In the past decades genetics was studied intensively leading to the knowledge that DNA is the molecule behind genetic inheritance and starting from the new millennium next-generation sequencing methods made it possible to sample this DNA with an ever decreasing cost. Animal and plant breeders have always made use of genetic information to predict agronomic performance of new breeds. While this genetic information previously was gathered from the pedigree of the population under study, genomic information of the DNA makes it possible to also deduce correlations between individuals that do not share any known ancestors leading to so-called genomic prediction of agronomic performance.
Nowadays, the number of informative samples that can be taken from a genome ranges from one thousand to one million. Using all this information in a breeding context where agronomic performance is predicted and optimized for different environmental conditions is not a straightforward task. Moreover, the number of individuals for which this information is available keeps on growing and thus sophisticated computational methods are required for analyzing these large scale genomic data sets.

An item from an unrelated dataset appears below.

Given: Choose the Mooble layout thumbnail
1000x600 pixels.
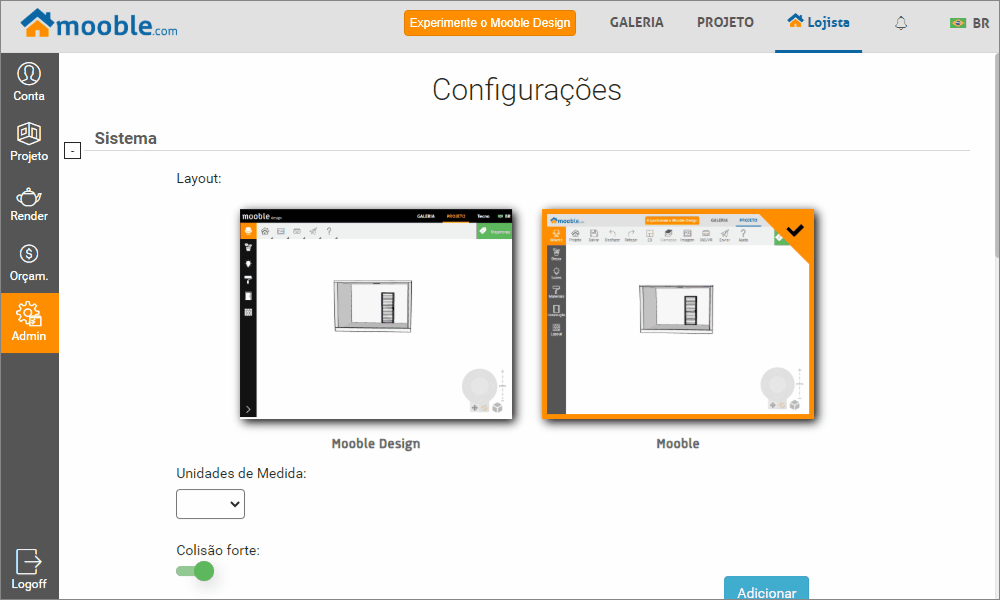Looking at the screenshot, I should (678, 314).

This thesis introduces some concepts of high performance computing in a genomic prediction context and shows that analyzing phenotypic records of large numbers of genotyped individuals leads to a better prediction accuracy of the agronomic performance in different environments. Finally, it is even shown that the parts of the DNA that influence the agronomic performance under certain environmental conditions can be pinpointed, and this knowledge can thus be used by breeders to select individuals that thrive better in the targeted environment.